Claude Code Digest โ€” 2026-05-13 00:36:55

Version updates

Release 2.1.140 addresses usability friction in the Agent workflow. Anthropic improved subagent_type matching to handle case and separator insensitivity. Previously, an LLM generating "Code Reviewer" instead of code-reviewer would fail to trigger the correct tool. The agent now resolves these variations automatically, reducing prompt engineering overhead.

This release also patches a silent failure loop.
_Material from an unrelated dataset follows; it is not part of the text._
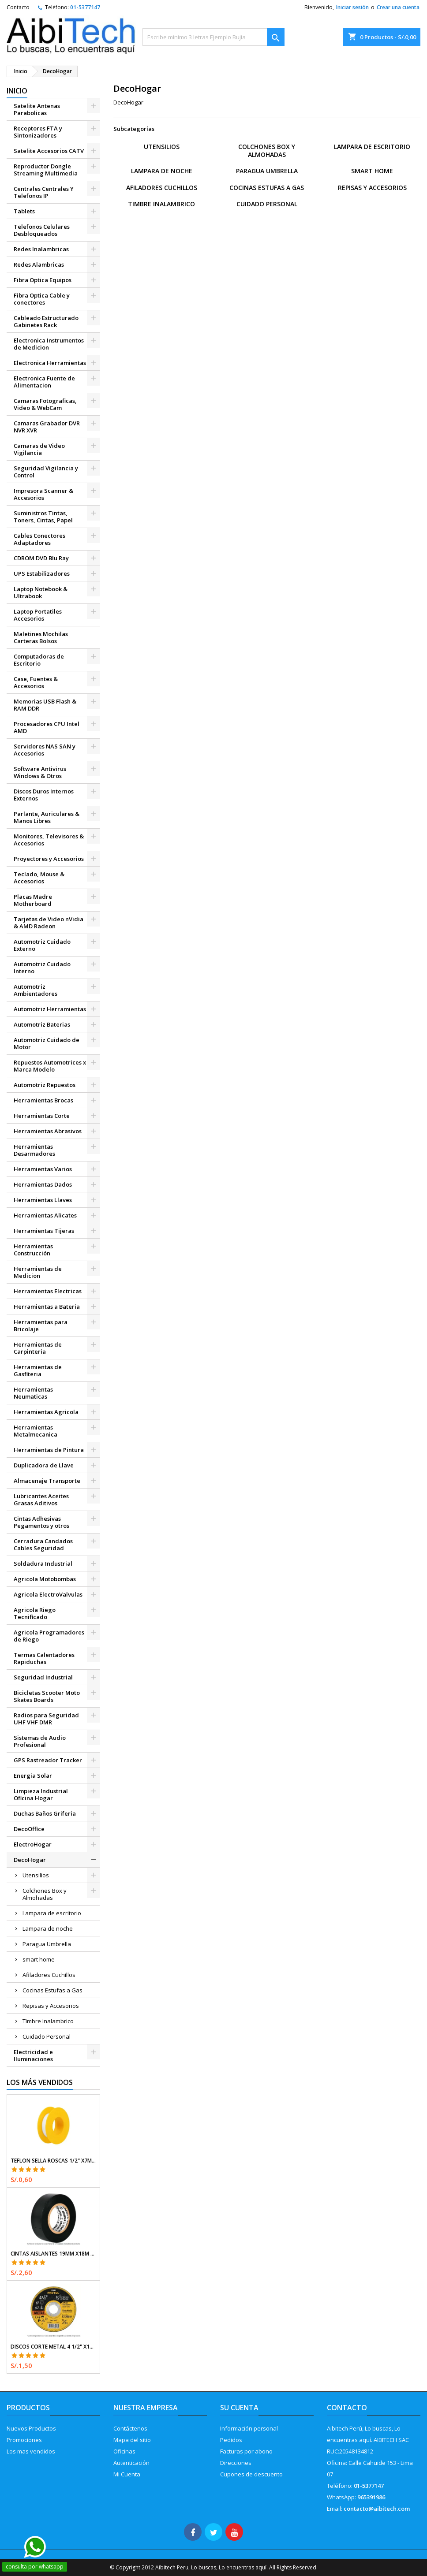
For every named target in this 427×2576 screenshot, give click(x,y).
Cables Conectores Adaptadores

The /goal command now detects when disableAllHooks or allowManagedHooksOnly blocks its execution and returns an explicit error message, saving developers from debugging unresponsive terminals.

What the docs reveal

The Death of TodoWrite

Anthropic deprecated the monolithic TodoWrite tool in favor of a granular task suite: TaskCreate, TaskGet, TaskUpdate, and TaskList. You can test these tools behind the CLAUDE_CODE_ENABLE_TASKS=1 environment variable.

LLMs struggle with updating large blocks of text directly. Editing a single line in a monolithic list frequently introduces formatting errors or hallucinated deletions. Granular CRUD operations map cleanly to the LLM's tool-calling capabilities. Developers building against the Agent SDK must update their integration patterns to track state using a taskId map rather than overwriting full arrays. Anthropic will eventually remove TodoWrite entirely.

Parallel Workflows via Git Worktrees

The new Agent View, accessed via claude agents, shifts Claude Code from an interactive script to an async worker. A persistent supervisor process manages background sessions that outlive your terminal.

To prevent parallel agents from thrashing the same files, Claude isolates sessions using Git worktrees. Large monorepos benefit from the new worktree.sparsePaths configuration, limiting checkouts to required directories to save disk space and time. Claude cleans up unmodified worktrees automatically but halts to prompt you before deleting directories containing uncommitted changes.

Prompt Caching Economics

Anthropic added the --exclude-dynamic-system-prompt-sections flag. This configuration moves volatile environment data, like the current working directory, from the system prompt into the first user message.

System prompt caching saves massive amounts of time and money, but shifting paths invalidate the cache. Moving dynamic paths out of the system prompt guarantees a higher cache hit rate across multi-machine and multi-user environments.

The documentation also clarifies the prompt customization hierarchy. CLAUDE.md runs as an injected user message, --append-system-prompt adds skills to the assistant, and Output Styles completely rewrite the system prompt to change the agent's core identity. You can layer these pieces modularly.

Security Rigidity vs. Alert Fatigue

Claude Code now executes read-only standard commands (like ls, grep, and git diff) without user permission. Constantly prompting developers for harmless read operations causes alert fatigue, training users to blind-approve actions. Removing prompts for safe commands speeds up the interaction loop.

Conversely, Anthropic instituted a hard block on executing the --dangerously-skip-permissions flag using root or sudo. If you run automated workflows in CI or containers, you must configure a non-root user. Embedding hosts can also force security policies using the managedSettings configuration, overriding local project settings entirely.

Skill Discovery in Monorepos

Skill discovery logic now maps perfectly to monorepo architectures. Claude Code recursively searches for .claude/skills/ directories up to the repository root and down into child directories. You can drop custom test-runner skills directly into sub-packages without registering them globally.

Hooks and configuration settings act differently. The SDK restricts settings to the immediate <cwd>/.claude/ directory, preventing unpredictable behavior caused by rogue scripts higher up the directory tree. When configuring hooks, favor the exec form ("args" array) over shell scripts to bypass quoting errors, using ${CLAUDE_PROJECT_DIR} to map absolute paths.

Opus 4.7 Cutover Details

Claude Opus 4.7 becomes the default for Fast Mode tomorrow. You can trigger early access via CLAUDE_CODE_ENABLE_OPUS_4_7_FAST_MODE.

Fast Mode queries for Opus 4.6 and 4.7 now draw from the same rate limit pool. Hitting the limit triggers an automatic downgrade to standard speed on your current model. If your workflows require behavioral consistency during the rollout, pin your version using CLAUDE_CODE_OPUS_4_6_FAST_MODE_OVERRIDE=1.